What kind of person feels the need to put the presidential seal on golf course tee markers?
Beau Elliot
This is a small thing.
Of course, most of our lives are consumed, or at least nudged along, by small things. Grocery shopping, buying shoe laces. Picking the right kind of rice so your girlfriend/boyfriend doesn’t start thinking you’re a closet carnivore.
(In some circles, that can be all she wrote. Or he wrote. Sometimes, the writing in some circles get tricky, so tricky that you’re willing to chuck it all and move on to rhombi. We hear it’s great this time of year.)
So this is a small thing. You know, sort of like college. Then graduation. Then post-graduation, post-post-graduation, post-post-post-graduation, post-living in your parents’ basement, post-post-basement, post-post-post-basement, Post-It notes. The cycle of life moves in mysterious ways, which is why so many people wind up in circles.
We all know that the Trumpster, sly joker that he is, loves to have his name adorn things. Water, steaks, buildings, more buildings, golf courses. He’s tickled pink (or some color in that neighborhood) that most rounds of bridge have a suit named after him. (Not so tickled when a round of bridge plays no-trump. He’s thinking of outlawing that.)
Speaking of golf courses, it appears that small things being named after him tickle the Trumpster, too. As ProPublica reports, tee markers at some of Trumpy’s golf courses now carry presidential seals. You know, that official thingy that marks the podium that the president stands behind from time to time.
So what? you say. Who cares if some 12-inch markers on a golf course have presidential seals? He’s the president. He owns the golf courses.
Yes. Right and right. The problem is, that practice appears to be illegal. As ProPublica points out, the use of the presidential seal on anything nongovermental is verboten. Which is German for don’t do this if you value having the freedom of walking downtown on a sunny day. (Germans can cram a lot of meaning into three syllables.)

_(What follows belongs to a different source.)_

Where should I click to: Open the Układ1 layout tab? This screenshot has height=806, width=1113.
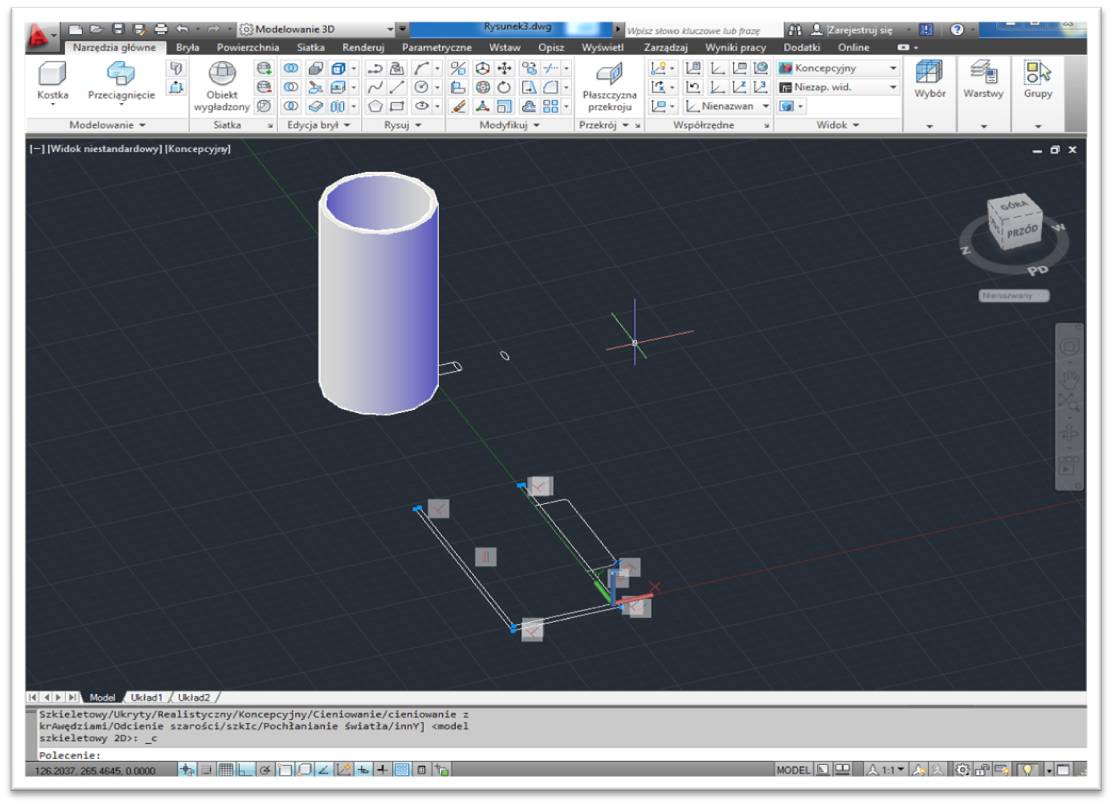point(146,697)
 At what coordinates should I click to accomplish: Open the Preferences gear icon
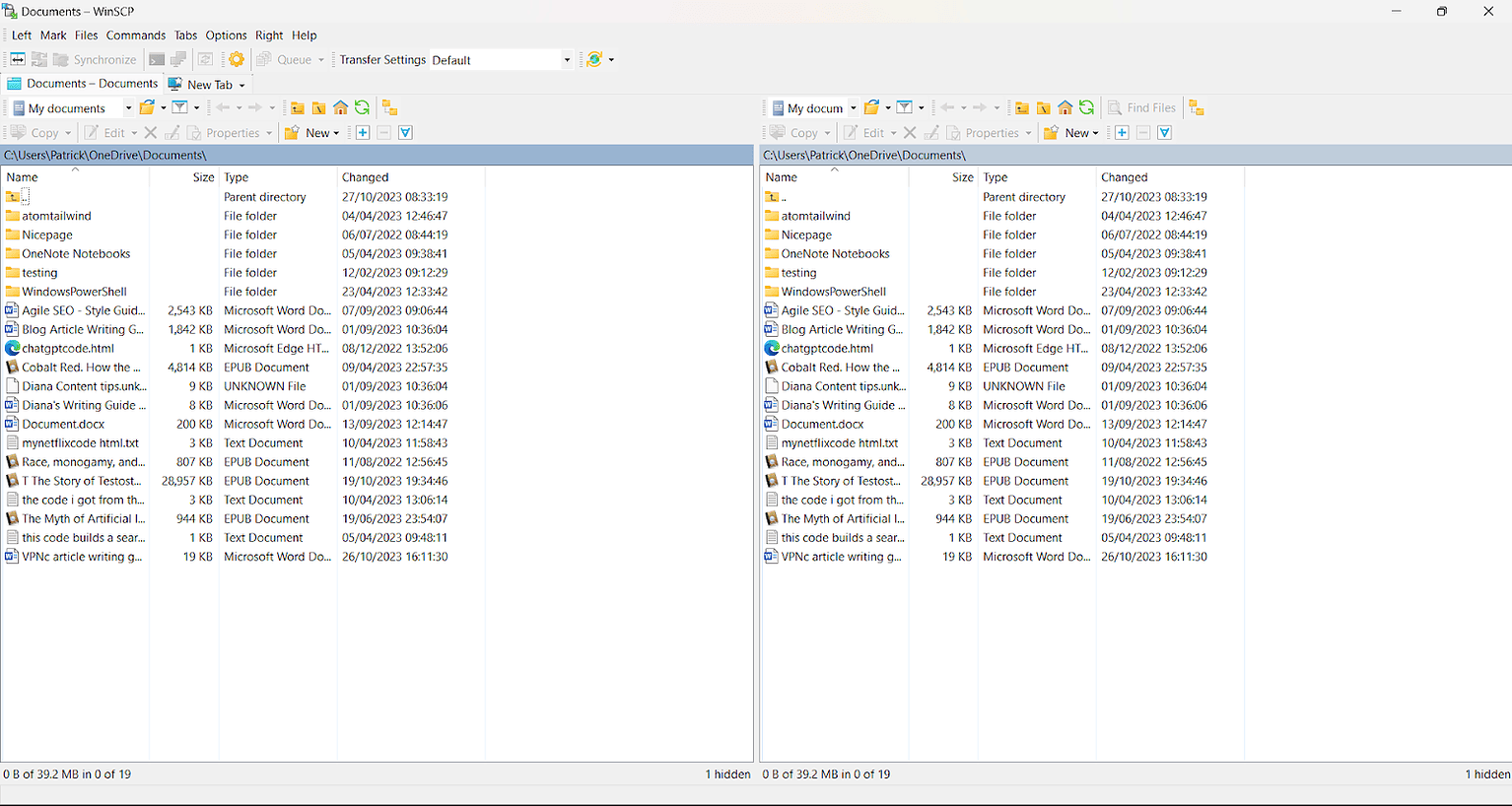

So before you scoff and say, Why worry about golf tee markers when we’re on the brink of a trade war? Let us remind you that the George W. Bush administration went after The Onion for using a replica of the presidential seal and forced the magazine to remove it. (Presumably, the replica, not the satire. Though with the administration that invented Guantánamo, who knows?)
Trade war, huh? You’re worried about a trade war? Yes, we know: Once upon a time (the Trumpster’s favorite beginning for his daily intel reports), there was a trade war so pitched that it practically sunk the global economy.
But that was back in the Middle Ages or something, and people were still using MySpace. If you can imagine.
Besides, Trumpy says a trade war will be fun and easy to win. Piece of cake. (He did not, contrary to some reports, say, Let them eat cake.)
Of course, some administrations said much the same thing about Vietnam. And the Bush administration said similar things about invading Iraq. But, you know, those were shooting wars. This will be bloodless.
Well, except that, if the Trumpster slaps tariffs on steel and aluminum, the EU has threatened to slap back with tariffs on Harley-Davidsons, bourbon, and blue jeans. The James Dean Trio, as some have labeled it. The Holy Trinity of Americana.
And then, there’s an economist from Ohio State who says the U.S. tariffs would be a disaster for American steel and manufacturing. Ned Hill describes the tariffs to NPR as, “I think of this as the president doing a cannonball into the swimming pool. The water’s going to go everywhere.”
Oh, well. In the midst of trade-war talk, the Trumpster announced he wanted to be president for life, à la Xi Jinping in China.
Sounds like life without parole for the American people.